• **Exercise objective**
Take the lines below from the first through the one that contains "Task: Click the chevron" and copy them exactly.
==== Input material ====
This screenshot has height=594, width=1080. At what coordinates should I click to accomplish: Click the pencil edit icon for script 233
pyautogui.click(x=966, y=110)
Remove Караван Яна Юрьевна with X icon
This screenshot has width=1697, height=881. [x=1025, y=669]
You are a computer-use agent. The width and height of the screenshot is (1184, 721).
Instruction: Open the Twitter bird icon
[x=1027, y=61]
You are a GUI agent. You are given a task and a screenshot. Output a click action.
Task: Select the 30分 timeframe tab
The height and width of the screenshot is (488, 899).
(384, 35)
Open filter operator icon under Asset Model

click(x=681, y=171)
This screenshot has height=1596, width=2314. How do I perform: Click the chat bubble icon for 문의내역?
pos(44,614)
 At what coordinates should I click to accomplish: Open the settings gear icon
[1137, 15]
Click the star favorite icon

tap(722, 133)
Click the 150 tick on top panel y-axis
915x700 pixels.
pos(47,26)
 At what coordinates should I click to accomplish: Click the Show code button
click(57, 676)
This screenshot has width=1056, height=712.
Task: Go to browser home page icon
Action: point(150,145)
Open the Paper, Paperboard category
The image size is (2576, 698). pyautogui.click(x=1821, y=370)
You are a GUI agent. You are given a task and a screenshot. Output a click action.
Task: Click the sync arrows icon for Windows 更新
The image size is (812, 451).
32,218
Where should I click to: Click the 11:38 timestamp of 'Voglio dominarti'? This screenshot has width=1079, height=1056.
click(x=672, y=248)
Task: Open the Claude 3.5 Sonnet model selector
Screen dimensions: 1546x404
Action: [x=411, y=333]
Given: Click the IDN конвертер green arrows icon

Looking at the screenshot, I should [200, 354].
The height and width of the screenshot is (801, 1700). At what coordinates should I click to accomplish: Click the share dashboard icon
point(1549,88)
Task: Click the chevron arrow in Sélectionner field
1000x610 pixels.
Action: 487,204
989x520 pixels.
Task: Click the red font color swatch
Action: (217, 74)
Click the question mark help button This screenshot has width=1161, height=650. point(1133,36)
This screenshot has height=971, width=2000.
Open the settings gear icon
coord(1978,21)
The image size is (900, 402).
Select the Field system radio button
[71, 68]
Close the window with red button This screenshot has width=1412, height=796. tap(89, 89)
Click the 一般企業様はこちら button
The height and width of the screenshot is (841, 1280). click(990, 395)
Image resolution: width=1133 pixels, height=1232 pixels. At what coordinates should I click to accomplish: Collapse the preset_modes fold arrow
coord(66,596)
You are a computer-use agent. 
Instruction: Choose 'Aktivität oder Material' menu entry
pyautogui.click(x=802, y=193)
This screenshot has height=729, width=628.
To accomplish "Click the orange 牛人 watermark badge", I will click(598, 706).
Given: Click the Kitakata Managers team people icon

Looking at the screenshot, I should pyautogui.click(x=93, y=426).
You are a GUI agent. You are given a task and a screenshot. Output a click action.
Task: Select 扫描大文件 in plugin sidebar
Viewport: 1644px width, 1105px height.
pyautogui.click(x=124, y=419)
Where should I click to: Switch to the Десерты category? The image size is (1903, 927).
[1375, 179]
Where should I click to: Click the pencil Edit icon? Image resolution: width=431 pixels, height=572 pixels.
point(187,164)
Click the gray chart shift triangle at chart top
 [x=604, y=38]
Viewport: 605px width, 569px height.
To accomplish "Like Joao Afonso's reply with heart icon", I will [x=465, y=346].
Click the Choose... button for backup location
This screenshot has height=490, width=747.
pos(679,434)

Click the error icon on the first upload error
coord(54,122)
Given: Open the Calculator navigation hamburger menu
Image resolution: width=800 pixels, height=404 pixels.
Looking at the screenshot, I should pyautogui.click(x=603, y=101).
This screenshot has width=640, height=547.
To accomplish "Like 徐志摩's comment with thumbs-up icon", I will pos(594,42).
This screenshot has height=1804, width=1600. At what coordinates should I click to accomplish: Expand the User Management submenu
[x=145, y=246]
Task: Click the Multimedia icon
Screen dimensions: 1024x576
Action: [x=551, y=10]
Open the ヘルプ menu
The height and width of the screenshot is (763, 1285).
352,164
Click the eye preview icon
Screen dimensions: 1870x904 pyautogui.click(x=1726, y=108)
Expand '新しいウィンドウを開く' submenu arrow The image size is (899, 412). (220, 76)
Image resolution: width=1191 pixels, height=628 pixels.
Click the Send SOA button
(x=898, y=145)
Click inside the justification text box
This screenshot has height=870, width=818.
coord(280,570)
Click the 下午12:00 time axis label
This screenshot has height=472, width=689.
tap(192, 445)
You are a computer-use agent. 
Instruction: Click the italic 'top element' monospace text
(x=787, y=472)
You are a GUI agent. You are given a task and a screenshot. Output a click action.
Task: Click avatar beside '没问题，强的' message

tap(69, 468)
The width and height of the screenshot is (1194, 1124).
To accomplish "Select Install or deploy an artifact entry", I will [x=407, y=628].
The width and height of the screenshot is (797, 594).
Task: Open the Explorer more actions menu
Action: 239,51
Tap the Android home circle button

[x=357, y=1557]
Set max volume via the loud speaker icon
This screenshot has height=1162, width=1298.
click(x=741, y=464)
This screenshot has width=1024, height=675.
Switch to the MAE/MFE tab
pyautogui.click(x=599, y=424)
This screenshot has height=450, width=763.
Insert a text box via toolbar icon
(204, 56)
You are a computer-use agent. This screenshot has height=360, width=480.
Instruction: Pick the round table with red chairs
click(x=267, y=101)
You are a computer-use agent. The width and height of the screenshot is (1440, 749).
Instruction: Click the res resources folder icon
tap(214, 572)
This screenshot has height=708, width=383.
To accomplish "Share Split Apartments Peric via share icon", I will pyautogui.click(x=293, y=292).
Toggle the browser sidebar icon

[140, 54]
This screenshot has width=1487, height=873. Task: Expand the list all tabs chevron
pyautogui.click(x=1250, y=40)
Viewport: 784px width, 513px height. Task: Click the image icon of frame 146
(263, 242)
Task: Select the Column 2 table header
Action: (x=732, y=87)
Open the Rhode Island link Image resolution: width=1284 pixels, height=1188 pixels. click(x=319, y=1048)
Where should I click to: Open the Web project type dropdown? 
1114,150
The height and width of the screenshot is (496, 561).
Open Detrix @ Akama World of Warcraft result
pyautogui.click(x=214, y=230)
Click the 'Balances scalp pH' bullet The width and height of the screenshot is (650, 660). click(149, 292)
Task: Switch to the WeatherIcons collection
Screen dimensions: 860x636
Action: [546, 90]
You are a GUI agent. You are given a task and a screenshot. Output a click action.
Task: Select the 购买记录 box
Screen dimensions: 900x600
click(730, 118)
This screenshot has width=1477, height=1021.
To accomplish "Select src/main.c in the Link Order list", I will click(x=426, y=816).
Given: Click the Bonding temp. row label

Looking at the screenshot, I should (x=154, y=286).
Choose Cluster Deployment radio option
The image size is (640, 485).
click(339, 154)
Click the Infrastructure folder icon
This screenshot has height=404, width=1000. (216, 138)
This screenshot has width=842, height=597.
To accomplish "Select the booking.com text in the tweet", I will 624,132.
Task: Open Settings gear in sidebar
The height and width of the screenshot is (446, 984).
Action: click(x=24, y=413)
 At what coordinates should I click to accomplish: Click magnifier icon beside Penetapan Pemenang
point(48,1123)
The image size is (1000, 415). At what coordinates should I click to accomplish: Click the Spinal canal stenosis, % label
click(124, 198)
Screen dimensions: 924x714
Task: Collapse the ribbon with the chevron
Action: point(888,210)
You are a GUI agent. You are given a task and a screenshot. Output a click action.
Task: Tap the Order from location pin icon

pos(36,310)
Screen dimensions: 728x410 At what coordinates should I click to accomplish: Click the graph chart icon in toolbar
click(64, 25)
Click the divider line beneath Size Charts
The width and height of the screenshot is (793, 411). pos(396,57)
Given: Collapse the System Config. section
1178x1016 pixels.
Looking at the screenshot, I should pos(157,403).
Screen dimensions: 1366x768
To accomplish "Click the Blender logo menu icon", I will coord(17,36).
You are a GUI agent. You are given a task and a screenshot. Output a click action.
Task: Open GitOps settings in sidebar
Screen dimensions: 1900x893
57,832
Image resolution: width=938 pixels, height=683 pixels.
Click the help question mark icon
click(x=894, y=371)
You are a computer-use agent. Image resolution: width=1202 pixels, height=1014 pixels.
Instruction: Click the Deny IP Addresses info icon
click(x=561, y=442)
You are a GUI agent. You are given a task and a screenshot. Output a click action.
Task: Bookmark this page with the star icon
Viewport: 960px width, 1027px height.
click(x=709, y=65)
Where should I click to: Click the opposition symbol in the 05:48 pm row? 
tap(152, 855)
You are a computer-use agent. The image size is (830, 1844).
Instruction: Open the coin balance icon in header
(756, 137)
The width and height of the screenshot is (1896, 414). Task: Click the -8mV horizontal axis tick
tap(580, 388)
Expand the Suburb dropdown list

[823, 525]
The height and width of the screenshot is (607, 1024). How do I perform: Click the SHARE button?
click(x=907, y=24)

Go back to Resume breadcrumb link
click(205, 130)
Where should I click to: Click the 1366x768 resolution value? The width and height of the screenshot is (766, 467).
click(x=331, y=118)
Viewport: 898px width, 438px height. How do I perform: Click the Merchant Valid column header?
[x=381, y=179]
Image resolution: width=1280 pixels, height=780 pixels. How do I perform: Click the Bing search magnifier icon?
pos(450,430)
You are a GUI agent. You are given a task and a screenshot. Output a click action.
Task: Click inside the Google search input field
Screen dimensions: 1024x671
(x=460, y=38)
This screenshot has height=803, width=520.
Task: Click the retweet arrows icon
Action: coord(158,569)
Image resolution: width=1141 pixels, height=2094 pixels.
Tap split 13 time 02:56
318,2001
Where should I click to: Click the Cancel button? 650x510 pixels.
====
• **Answer for this exercise**
This screenshot has height=594, width=1080. At what coordinates should I click to accomplish: Click the pencil edit icon for script 233
pyautogui.click(x=966, y=110)
Remove Караван Яна Юрьевна with X icon
This screenshot has width=1697, height=881. [x=1025, y=669]
You are a computer-use agent. The width and height of the screenshot is (1184, 721).
Instruction: Open the Twitter bird icon
[x=1027, y=61]
You are a GUI agent. You are given a task and a screenshot. Output a click action.
Task: Select the 30分 timeframe tab
The height and width of the screenshot is (488, 899).
(384, 35)
Open filter operator icon under Asset Model

click(x=681, y=171)
This screenshot has height=1596, width=2314. How do I perform: Click the chat bubble icon for 문의내역?
pos(44,614)
 At what coordinates should I click to accomplish: Open the settings gear icon
[1137, 15]
Click the star favorite icon

tap(722, 133)
Click the 150 tick on top panel y-axis
915x700 pixels.
pos(47,26)
 At what coordinates should I click to accomplish: Click the Show code button
click(57, 676)
This screenshot has width=1056, height=712.
Task: Go to browser home page icon
Action: point(150,145)
Open the Paper, Paperboard category
The image size is (2576, 698). pyautogui.click(x=1821, y=370)
You are a GUI agent. You are given a task and a screenshot. Output a click action.
Task: Click the sync arrows icon for Windows 更新
The image size is (812, 451).
32,218
Where should I click to: Click the 11:38 timestamp of 'Voglio dominarti'? This screenshot has width=1079, height=1056.
click(x=672, y=248)
Task: Open the Claude 3.5 Sonnet model selector
Screen dimensions: 1546x404
Action: [x=411, y=333]
Given: Click the IDN конвертер green arrows icon

Looking at the screenshot, I should [200, 354].
The height and width of the screenshot is (801, 1700). At what coordinates should I click to accomplish: Click the share dashboard icon
point(1549,88)
Task: Click the chevron arrow in Sélectionner field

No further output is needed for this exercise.